Bloodyguts groaned and lifted his head slightly. He saw other riders—also orks and dressed much like the first—galloping madly after the horse that carried him, their vests billowing as they caught the rush of air. Although the orks looked as though they had ridden out of a documentary on the ancient Mongols, several sported obvious cyberware.
One had wrap-around mirror shades, and another wore a Darwin's Bastards metamusic T-shirt and military-style combat boots. Each rode a horse that had large white numbers painted on it; similar numbers, in black, marked each rider's sheepskin vest.
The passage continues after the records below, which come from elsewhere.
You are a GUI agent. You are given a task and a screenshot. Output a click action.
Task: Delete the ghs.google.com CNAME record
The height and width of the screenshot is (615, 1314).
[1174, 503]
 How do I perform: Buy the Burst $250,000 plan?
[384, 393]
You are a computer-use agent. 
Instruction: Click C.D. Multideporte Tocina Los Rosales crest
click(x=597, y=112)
They rode furiously in pursuit of the horse on which Bloodyguts was sprawled. The landscape behind them was table-flat, a smooth expanse of bright blue plastic imprinted with circuitry—a gigantic simsense chip. Somewhere an orchestra was playing. The air was filled with the rolling thunder of drums, the clash of bronze gongs, and the shrill of stringed instruments played in a frenzied minor key.
Every last one of the riders was wired for simsense. Each had a rig wrapped tight around his head and a flexible wire antenna streaming out behind; the wet records were being sampled remotely. Bloodyguts saw a similar wire trailing from his own skull, and could feel the pinch of the simsense rig around his temples, where it was snugged tight under his horns.
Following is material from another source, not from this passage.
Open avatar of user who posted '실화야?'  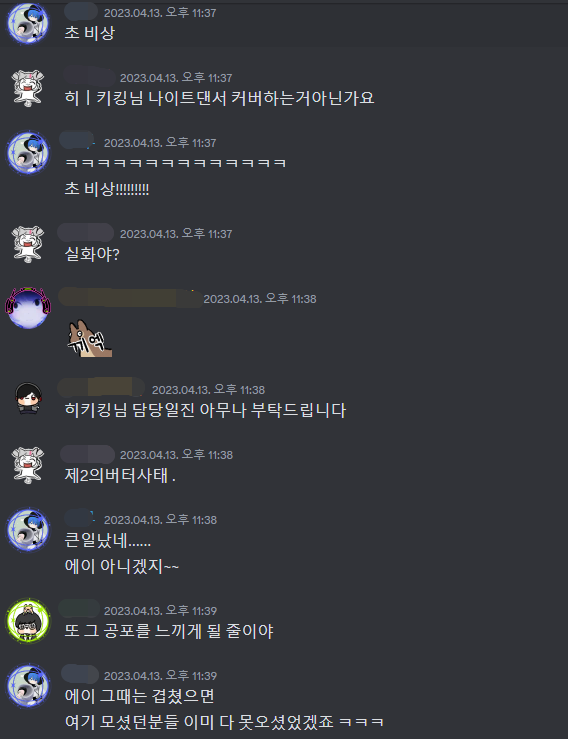(28, 244)
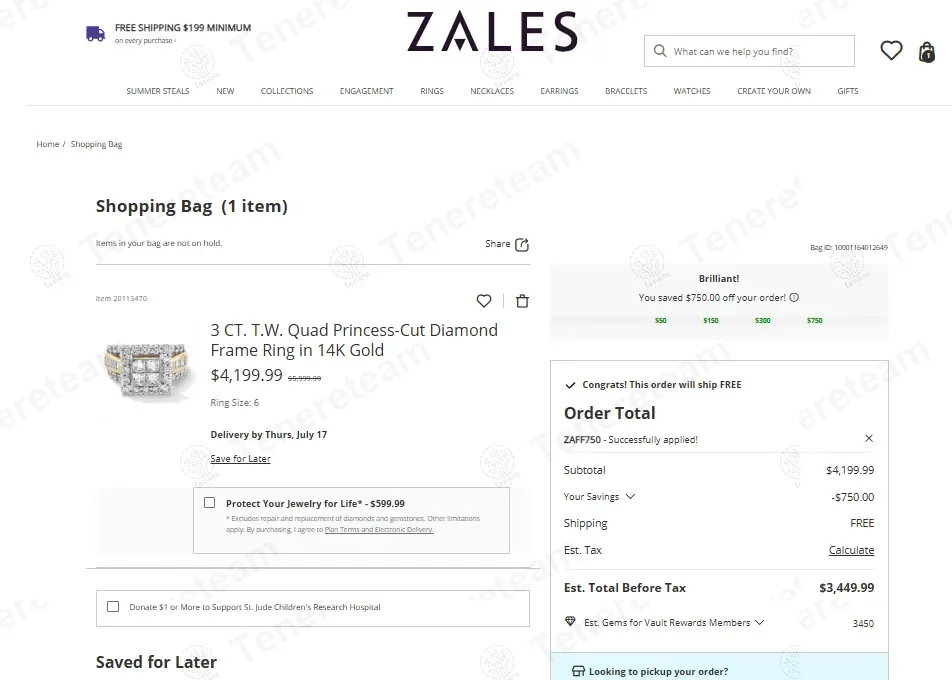
Task: Open the shopping bag icon in header
Action: pos(925,53)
Anger boiled through him. Frag it—he was being recorded? He tried to paw the simsense rig from his head, but the jostling of the horse frustrated his efforts. The drekkin' thing seemed glued to his skull.
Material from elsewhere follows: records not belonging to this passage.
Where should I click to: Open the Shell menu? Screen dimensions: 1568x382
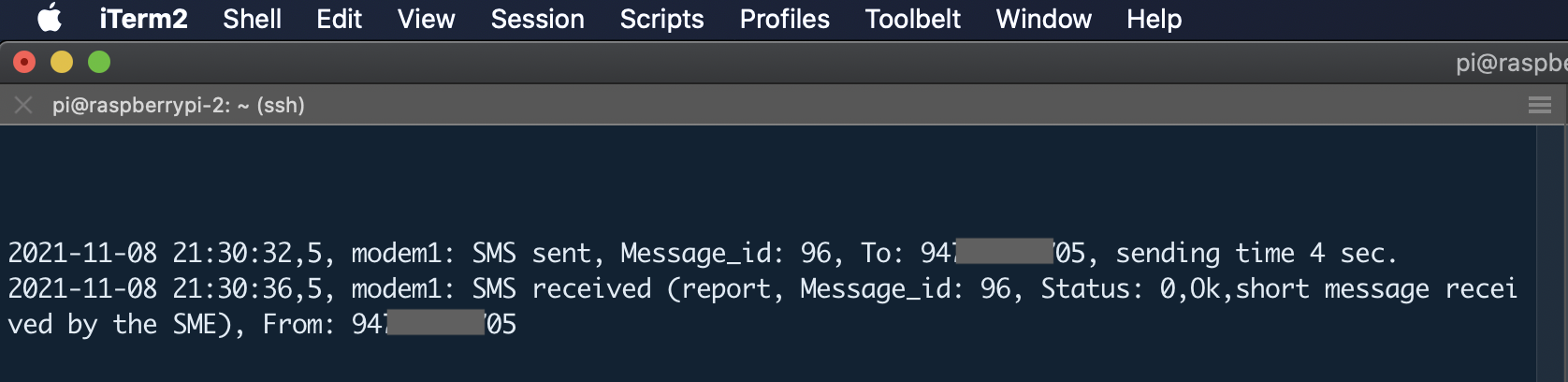[252, 19]
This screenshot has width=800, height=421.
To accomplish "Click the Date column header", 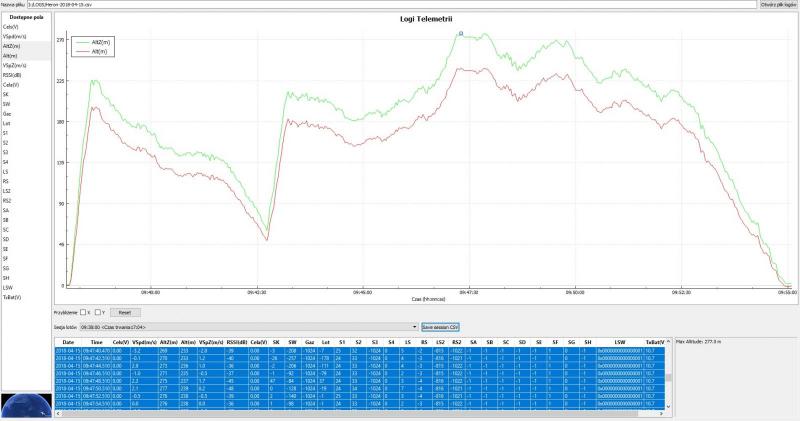I will pyautogui.click(x=68, y=341).
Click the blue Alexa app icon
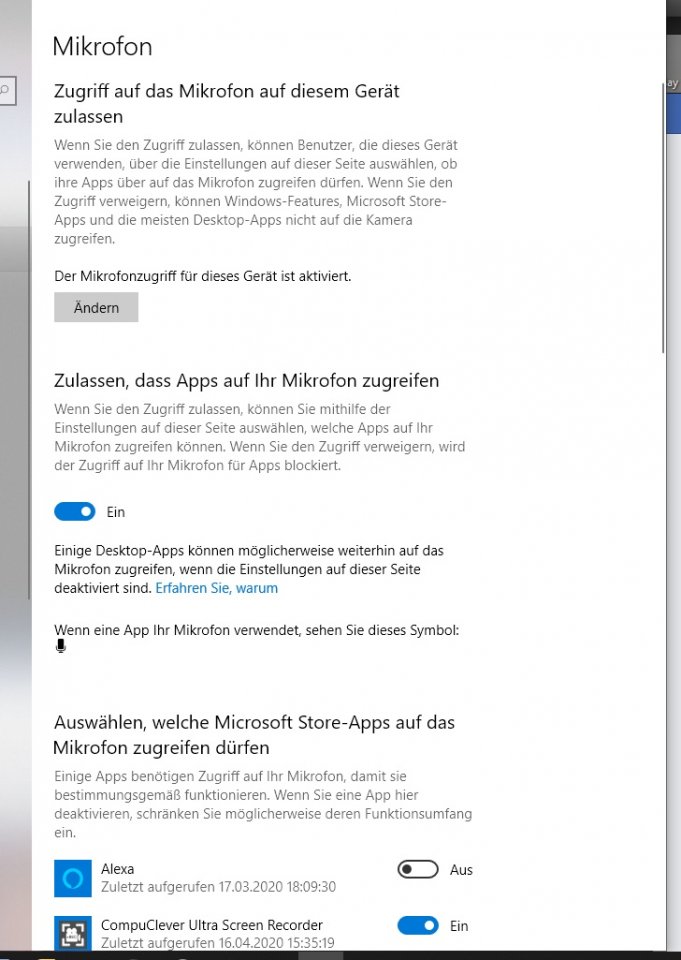Viewport: 681px width, 960px height. click(73, 879)
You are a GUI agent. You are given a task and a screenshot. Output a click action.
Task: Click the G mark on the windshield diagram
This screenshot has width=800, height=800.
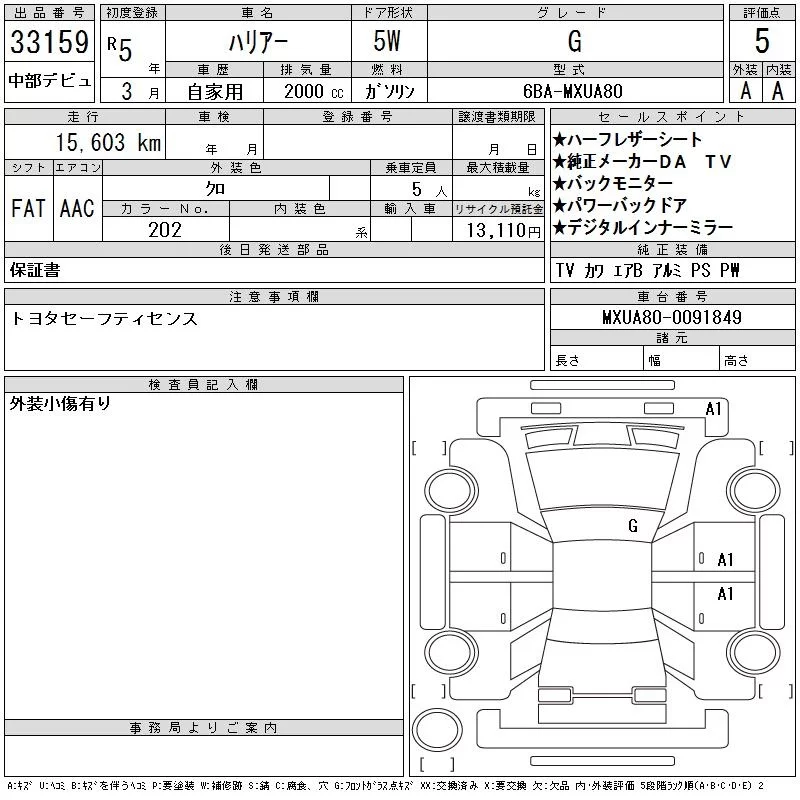tap(633, 526)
Bloodyguts tried to lift himself up—and nearly slid from the horse. Only the firm grip of the ork kept him on its back.
That was when he realized that something was wrong with the perspective. In the meat world, the troll decker Yograj Lutter stood nearly three meters tall and weighed in at 250 kilos. Yet here he was slung over the back of a short, shaggy horse that was little bigger than a pony. His dangling hands and feet barely reached the horse's belly. In comparison to the ork rider, Bloodyguts was no larger than a child, even though he had the powerful, muscular body of a troll. No matter how hard he struggled, he just wasn't strong enough to escape . . .
Another of the riders caught up to the horse on which Bloodyguts was sprawled. The ork kicked his horse violently, sending it slamming into the other horse's flank. Sparks flew and a metallic whining filled the air as the two horses ground together. Then the pursuing rider drew a monofilament whip and slashed at the ork holding Bloodyguts. As the hair-thin filament snaked out, glinting in the sunlight, Bloodyguts heard a loud, special-effects
whoosh
and wet tearing sound. Hot blood sprayed onto his back as the rider let go of his shirt and suddenly tumbled backward off his horse, his severed head flying in one direction and his body in another. The other rider leaned in close, grabbed Bloodyguts' shirt in his fist, and hauled him over to his own horse. Whooping his victory, the ork kneed his horse on a new course, wheeling around to escape the other riders.
Bloodyguts shook his head, trying to make sense of it all. This was crazy. One minute he'd been sliding through a tunnel of light toward his dead chummer—the next he'd woken up in a crazed, Asian-western dream. The orks were treating Bloodyguts as if he were a prize cut of beef that they were carrying home to the stew pot. . .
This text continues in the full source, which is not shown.